[Records from a collection]
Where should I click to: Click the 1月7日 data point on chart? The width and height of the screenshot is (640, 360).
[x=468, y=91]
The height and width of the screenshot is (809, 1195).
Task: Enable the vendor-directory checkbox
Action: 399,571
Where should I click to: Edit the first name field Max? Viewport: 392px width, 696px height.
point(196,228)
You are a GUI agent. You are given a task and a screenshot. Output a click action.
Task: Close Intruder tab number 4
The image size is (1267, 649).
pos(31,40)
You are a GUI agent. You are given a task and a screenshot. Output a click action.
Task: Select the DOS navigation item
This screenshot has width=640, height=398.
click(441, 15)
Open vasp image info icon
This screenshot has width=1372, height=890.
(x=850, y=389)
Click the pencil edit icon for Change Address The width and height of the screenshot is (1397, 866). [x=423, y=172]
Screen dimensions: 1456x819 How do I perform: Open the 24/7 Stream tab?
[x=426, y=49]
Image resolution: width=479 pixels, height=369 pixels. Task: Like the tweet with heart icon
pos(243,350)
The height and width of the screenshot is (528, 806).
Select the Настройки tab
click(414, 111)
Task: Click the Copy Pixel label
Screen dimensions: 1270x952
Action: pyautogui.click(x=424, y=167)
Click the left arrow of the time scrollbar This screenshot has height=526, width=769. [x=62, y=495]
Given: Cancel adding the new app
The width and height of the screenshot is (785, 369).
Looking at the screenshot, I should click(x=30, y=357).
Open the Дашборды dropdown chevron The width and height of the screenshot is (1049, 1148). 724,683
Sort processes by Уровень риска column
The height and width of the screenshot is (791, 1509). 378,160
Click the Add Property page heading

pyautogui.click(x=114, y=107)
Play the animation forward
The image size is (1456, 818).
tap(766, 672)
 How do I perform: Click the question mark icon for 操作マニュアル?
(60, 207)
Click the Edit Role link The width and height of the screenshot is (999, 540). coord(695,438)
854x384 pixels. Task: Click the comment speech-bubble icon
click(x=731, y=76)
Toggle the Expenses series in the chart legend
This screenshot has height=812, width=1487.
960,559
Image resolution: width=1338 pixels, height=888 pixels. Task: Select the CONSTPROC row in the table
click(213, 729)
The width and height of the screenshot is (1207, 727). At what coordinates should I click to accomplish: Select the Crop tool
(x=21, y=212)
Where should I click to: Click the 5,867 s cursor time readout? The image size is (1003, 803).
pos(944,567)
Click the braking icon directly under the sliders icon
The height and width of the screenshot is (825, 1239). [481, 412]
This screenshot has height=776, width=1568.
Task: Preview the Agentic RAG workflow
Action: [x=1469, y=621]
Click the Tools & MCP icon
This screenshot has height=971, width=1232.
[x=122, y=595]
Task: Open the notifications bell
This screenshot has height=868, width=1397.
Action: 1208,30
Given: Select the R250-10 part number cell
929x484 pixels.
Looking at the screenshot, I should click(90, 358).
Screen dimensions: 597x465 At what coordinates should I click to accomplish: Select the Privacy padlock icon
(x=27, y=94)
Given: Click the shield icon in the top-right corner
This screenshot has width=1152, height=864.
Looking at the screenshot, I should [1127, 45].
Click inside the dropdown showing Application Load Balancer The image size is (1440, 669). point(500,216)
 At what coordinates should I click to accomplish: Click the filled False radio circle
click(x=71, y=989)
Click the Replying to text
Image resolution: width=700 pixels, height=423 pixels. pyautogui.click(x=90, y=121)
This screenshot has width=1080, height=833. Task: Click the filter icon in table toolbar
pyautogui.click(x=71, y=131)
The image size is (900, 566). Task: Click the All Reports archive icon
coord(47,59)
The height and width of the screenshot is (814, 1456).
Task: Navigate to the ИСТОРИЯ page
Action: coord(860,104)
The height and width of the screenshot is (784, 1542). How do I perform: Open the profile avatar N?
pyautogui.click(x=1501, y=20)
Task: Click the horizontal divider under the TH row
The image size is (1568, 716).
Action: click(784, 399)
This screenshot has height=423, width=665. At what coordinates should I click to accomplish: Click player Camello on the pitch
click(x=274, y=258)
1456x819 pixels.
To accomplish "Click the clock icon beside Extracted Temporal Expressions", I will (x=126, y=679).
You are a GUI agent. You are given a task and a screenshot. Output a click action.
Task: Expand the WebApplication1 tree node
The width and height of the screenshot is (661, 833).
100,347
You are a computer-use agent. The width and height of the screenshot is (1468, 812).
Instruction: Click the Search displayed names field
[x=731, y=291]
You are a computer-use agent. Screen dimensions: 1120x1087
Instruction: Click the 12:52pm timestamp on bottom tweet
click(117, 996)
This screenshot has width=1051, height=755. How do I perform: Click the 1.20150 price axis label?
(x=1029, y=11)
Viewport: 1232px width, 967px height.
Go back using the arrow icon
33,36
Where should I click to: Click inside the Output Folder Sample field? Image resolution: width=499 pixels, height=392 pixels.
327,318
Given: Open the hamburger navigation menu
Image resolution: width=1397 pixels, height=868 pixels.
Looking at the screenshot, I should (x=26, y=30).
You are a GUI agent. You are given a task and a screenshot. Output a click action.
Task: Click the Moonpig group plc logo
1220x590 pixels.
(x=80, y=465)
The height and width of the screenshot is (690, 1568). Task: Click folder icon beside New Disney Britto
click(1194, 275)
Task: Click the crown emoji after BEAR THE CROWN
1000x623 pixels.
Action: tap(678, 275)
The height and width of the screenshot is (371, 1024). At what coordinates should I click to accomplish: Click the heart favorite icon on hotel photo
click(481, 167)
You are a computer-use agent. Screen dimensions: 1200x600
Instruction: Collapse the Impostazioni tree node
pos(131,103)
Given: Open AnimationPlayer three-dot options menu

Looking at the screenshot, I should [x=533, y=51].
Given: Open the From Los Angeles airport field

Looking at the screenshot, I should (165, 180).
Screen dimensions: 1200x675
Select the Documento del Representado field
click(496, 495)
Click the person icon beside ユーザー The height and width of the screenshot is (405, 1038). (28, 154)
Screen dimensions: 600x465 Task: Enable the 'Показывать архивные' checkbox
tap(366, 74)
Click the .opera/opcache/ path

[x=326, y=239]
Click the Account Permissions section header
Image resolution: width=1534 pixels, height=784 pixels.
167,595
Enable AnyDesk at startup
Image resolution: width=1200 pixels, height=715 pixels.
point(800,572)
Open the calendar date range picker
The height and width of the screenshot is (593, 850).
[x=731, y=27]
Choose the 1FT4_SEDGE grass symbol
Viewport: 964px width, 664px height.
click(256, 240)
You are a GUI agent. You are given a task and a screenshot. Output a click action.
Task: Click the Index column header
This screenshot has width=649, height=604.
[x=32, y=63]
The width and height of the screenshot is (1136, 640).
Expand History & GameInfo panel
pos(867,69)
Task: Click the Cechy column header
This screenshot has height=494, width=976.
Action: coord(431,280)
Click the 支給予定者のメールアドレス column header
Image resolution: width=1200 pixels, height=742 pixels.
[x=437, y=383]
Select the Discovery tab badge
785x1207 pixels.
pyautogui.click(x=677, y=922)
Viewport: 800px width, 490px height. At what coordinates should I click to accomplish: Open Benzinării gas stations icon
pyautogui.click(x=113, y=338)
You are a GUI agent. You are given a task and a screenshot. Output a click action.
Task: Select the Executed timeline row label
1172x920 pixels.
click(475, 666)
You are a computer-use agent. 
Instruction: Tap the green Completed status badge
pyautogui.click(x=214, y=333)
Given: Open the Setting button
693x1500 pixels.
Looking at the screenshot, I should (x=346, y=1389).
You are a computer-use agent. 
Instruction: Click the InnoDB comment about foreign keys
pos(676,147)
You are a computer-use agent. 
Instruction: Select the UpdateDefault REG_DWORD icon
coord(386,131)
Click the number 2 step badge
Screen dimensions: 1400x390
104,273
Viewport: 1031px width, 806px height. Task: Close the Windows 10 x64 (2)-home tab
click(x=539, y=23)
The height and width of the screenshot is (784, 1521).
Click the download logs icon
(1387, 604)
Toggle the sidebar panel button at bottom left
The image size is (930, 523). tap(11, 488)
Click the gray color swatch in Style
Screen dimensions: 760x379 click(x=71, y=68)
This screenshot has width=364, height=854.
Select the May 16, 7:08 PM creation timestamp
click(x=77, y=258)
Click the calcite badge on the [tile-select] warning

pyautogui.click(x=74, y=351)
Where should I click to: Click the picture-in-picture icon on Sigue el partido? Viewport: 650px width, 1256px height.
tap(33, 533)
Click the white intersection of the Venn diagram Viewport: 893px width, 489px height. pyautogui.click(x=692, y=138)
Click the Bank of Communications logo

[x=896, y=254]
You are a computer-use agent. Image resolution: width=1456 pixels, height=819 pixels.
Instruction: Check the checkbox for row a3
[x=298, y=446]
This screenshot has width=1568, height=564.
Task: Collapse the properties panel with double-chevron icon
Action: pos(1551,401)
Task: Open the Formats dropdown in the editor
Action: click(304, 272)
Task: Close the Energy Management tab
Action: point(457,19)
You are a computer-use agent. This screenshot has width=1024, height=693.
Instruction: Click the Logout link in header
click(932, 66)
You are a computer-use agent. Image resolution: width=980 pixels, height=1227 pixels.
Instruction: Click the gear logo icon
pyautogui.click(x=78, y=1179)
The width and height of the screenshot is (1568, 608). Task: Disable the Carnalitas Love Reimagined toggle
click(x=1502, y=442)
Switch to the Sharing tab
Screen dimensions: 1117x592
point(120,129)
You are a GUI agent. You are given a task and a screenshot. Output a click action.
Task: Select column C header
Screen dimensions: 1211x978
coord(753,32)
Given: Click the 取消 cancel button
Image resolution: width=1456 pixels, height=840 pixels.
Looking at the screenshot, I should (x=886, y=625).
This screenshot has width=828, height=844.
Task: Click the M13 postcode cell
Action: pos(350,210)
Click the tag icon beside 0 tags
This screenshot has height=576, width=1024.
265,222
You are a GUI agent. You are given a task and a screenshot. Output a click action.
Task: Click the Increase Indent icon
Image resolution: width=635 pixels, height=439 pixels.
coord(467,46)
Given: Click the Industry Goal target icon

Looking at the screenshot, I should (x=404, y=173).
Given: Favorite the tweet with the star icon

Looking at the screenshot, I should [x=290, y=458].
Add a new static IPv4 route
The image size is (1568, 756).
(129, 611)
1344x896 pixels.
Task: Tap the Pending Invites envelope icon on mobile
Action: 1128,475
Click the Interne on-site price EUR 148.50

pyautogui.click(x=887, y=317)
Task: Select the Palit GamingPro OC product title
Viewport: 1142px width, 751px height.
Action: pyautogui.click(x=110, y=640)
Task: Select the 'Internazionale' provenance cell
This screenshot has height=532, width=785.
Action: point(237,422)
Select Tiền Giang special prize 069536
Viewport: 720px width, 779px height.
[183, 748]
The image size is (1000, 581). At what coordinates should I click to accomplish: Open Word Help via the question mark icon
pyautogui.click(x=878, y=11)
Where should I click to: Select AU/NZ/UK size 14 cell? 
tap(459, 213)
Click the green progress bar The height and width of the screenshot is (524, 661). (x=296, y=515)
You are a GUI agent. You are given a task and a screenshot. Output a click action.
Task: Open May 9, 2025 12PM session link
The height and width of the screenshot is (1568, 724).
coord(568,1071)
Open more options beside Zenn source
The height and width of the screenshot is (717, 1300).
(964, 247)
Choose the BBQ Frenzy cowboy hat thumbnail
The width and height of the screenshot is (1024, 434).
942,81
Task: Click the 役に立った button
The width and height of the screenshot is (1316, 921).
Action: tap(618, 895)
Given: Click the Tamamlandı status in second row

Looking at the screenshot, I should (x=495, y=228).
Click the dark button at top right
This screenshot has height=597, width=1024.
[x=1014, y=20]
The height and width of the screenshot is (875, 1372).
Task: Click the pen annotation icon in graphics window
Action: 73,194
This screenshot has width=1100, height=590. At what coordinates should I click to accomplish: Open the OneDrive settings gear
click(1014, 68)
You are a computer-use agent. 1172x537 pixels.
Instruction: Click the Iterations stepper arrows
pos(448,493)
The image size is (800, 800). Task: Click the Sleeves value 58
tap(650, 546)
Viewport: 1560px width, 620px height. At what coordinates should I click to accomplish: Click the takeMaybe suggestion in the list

-- Task to carry out --
Reproduce, unchanged, the lines of the records starting at the one containing "The width and height of the screenshot is (1207, 727)." and ending at the one containing "Action: [x=1469, y=621]".

-- Written reply --
The width and height of the screenshot is (1207, 727). At what coordinates should I click to accomplish: Select the Crop tool
(x=21, y=212)
Where should I click to: Click the 5,867 s cursor time readout? The image size is (1003, 803).
pos(944,567)
Click the braking icon directly under the sliders icon
The height and width of the screenshot is (825, 1239). [481, 412]
This screenshot has height=776, width=1568.
Task: Preview the Agentic RAG workflow
Action: [x=1469, y=621]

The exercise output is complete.